Als ein solches geben sich die Shirt Stories denn auch gleich zu erkennen. In order of appearance hat Jurczok dafür an einem New Yorker Herbsttag alle Slogans notiert, die ihm auf Brust und Bauch entgegen getragen wurden. Komisch ist daran weniger die erwartbare Heterogenität der Zeilen-Brüche von Black lives matter zu Nike und Co. als vielmehr der Kontrast von rhythmisch-nachdenklichem Vortrag und flüchtigem, meist banalem objet trouvé. Da entsteht ein Resonanzraum, den die Wiederaufnahme der Shirt Stories im zweiten Teil des Programms, dann als pathetischer Beatboxgesang im Nachgang der aktuellen Single Chumm, mi schlafed, noch verstärken wird.

Das wunderbar vielfältige Publikum – vom Sek-Schüler bis zur Studienrätin, von der Wiediker Kulturschaffenden bis zum Dietiker Homeboy ist alles vertreten – dankt es mit Applaus, sieht über ein etwas tief in Stand up- und Slam-Gefilden wilderndes Intermezzo zum Thema Langstrassen-Silikon-Implantate hinweg und wird schon bald mit dem nächsten Höhepunkt belohnt: Die mit höchster demagogischer Konzentration vorgetragene Köppel-Imitation zum Thema Scheinbevölkerung führt vor, wie dank einer über die bekannten rhetorischen Strategien weit hinausgehende Rhythmisierung und Akzentuierung noch die grösste Scheinlogik und Widersprüchlichkeit als besorgte politische Analyse durchgehen kann. Diese nicht einfach vorschnell und selbstgerecht der Lächerlichkeit preiszugeben, sondern ihre Wirksamkeit und Mechanismen in einer fast erschreckenden Anverwandlung vorzuführen, geht über die frühere, auch schon grossartige Wältwuche-Nummer weit hinaus. Fast schien es, als müsse der Magier das gebannte Publikum anschliessend erst aus der Hypnose holen. Grandios dabei die Schlusspointe, den Applaus im Namen des schmeichelnden Demagogen einzufordern. Dessen Imitation war trotz oder wegen ihrer Überzeichnungen so überzeugend, dass nicht wenige Zuschauerinnen und Zuschauer einen Moment brauchten, ehe sie realisierten, dass sie ruhig klatschen durften, weil da vorne eben doch kein Köppel auf der Bühne stand.

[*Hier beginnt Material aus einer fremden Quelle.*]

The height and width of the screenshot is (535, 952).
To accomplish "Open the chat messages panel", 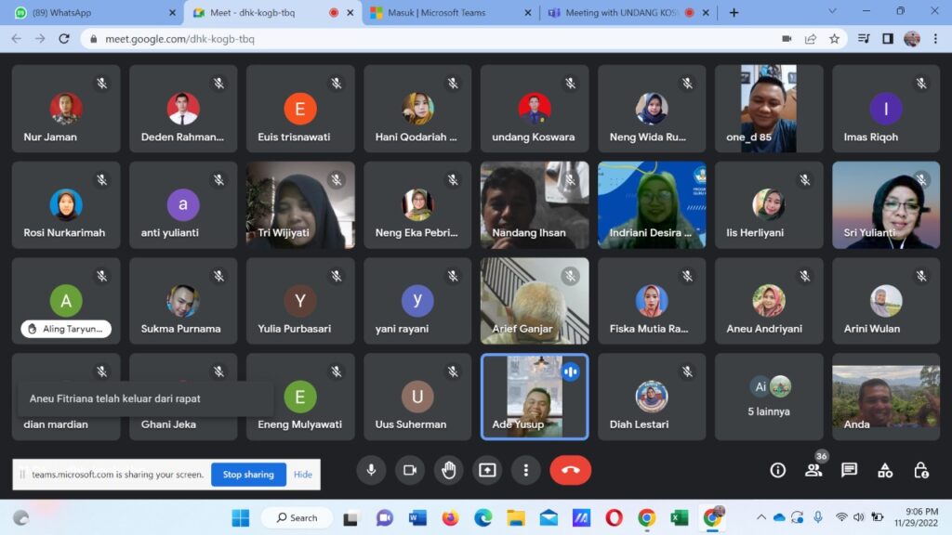I will (x=849, y=470).
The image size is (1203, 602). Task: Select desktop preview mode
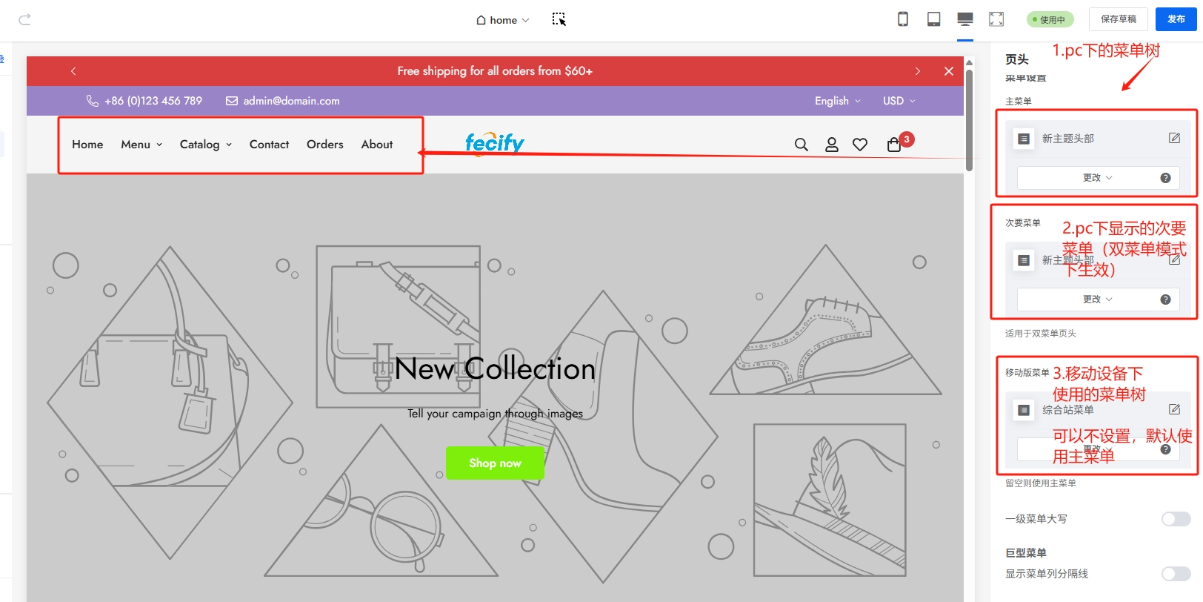pyautogui.click(x=965, y=19)
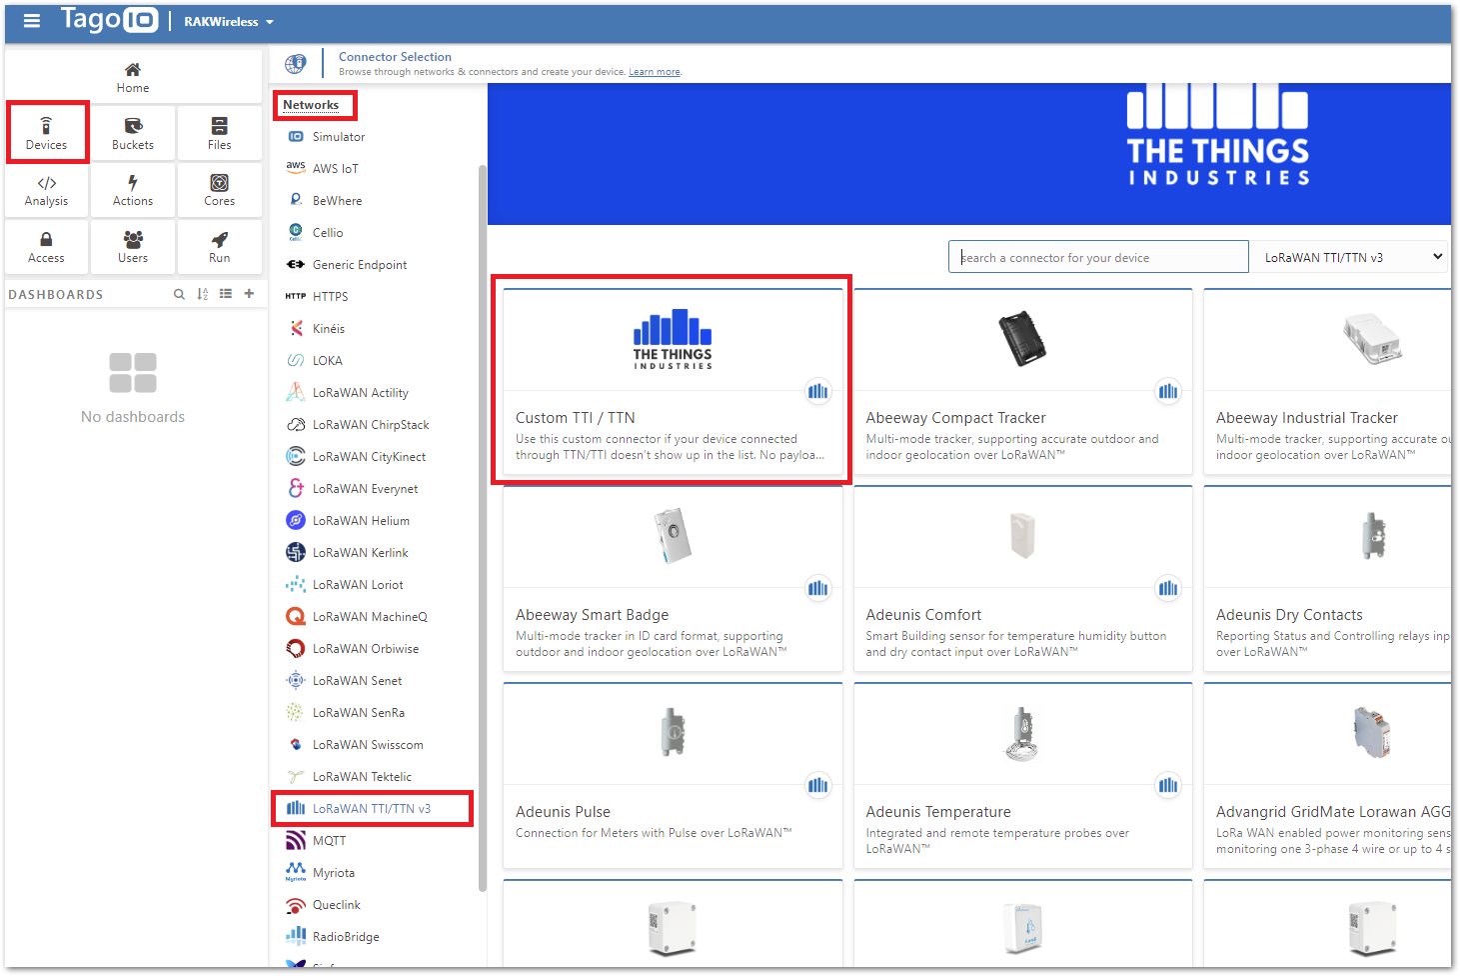Open the Files section
The width and height of the screenshot is (1460, 976).
tap(220, 133)
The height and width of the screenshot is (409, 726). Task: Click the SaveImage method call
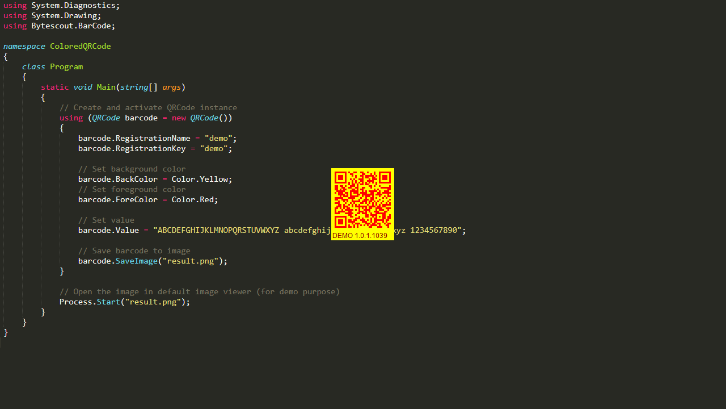pos(136,261)
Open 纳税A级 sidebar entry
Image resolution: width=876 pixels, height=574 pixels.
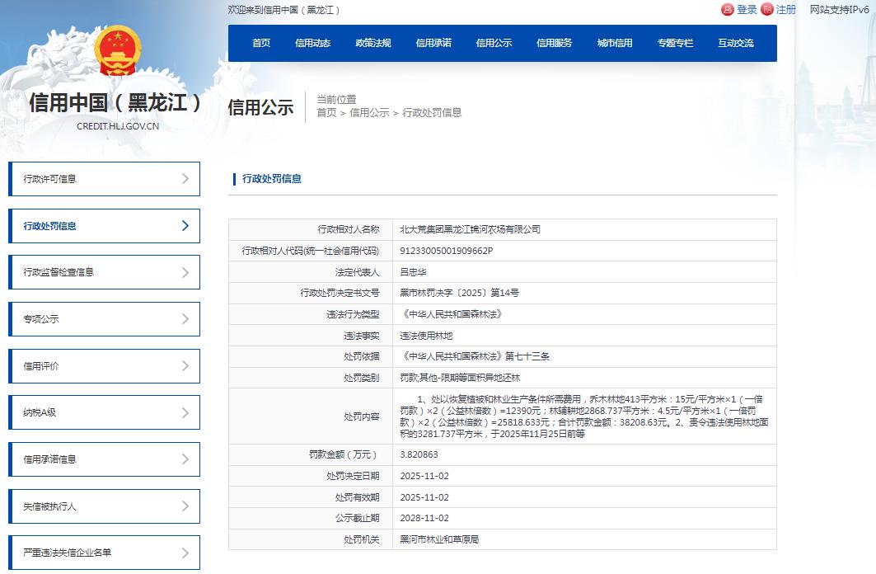[104, 412]
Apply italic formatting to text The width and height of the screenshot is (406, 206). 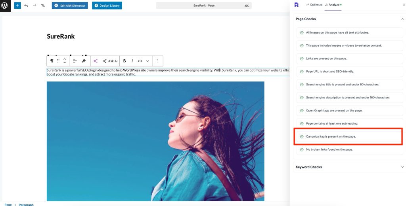[x=132, y=61]
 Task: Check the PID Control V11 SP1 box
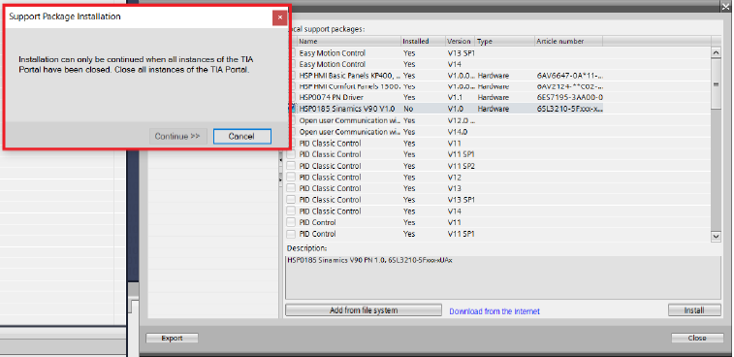pos(291,234)
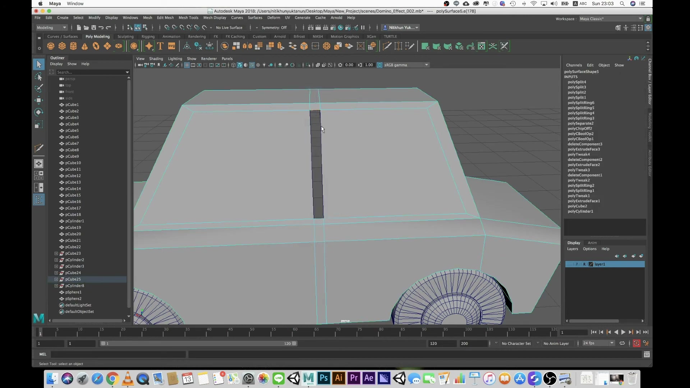Play the animation forward
Screen dimensions: 690x388
point(624,332)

Sondern ein vielseitiger Performer, dem es in jahrzehntelangem Feintuning gelungen ist, noch die scheinbar widersprüchlichsten poetischen und musikalischen Verfahren zu einer Einheit zu führen, die so mühelos und organisch wirkt, wie nur eine bis in den 1001. Winkel durchkomponierte Kunst zu wirken vermag. Dass Jurczok keines seiner Verfahren verschleiert, jederzeit zeigt, dass und wie er zeigt, und trotzdem niemand sonst an seiner Stelle vorstellbar ist, gehört zu den beglückenden Geheimnissen einer singulären Präsenz.